# Task directions
Extract from the entries below, exactly as given, only the lines from the line containing "Biyografiler (20, 2379)" to the line containing "Dervişoğlu: Türk milleti", both lines included.

# Records to process

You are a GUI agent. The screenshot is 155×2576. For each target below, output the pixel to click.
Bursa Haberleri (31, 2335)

---

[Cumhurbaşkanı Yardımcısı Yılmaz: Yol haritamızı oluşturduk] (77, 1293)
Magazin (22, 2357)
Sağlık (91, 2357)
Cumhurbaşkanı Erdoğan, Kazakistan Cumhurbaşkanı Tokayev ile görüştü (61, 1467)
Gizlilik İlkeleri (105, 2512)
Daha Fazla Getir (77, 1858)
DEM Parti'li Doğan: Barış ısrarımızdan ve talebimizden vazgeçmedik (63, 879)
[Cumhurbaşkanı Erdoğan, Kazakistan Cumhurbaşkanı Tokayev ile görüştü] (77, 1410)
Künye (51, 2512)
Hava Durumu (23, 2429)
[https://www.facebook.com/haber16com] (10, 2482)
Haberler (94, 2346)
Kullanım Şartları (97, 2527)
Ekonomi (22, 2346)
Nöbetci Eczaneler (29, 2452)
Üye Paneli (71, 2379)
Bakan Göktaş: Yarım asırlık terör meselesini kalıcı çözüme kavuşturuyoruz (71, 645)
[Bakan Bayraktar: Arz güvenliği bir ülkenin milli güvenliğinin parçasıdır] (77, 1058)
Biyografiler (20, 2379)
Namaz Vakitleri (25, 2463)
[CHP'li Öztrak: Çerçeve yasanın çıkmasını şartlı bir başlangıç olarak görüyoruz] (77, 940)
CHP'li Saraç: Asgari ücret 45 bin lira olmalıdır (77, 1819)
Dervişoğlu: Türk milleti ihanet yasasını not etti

# Response to the task
Biyografiler (20, 2379)
Namaz Vakitleri (25, 2463)
[CHP'li Öztrak: Çerçeve yasanın çıkmasını şartlı bir başlangıç olarak görüyoruz] (77, 940)
CHP'li Saraç: Asgari ücret 45 bin lira olmalıdır (77, 1819)
Dervişoğlu: Türk milleti ihanet yasasını not etti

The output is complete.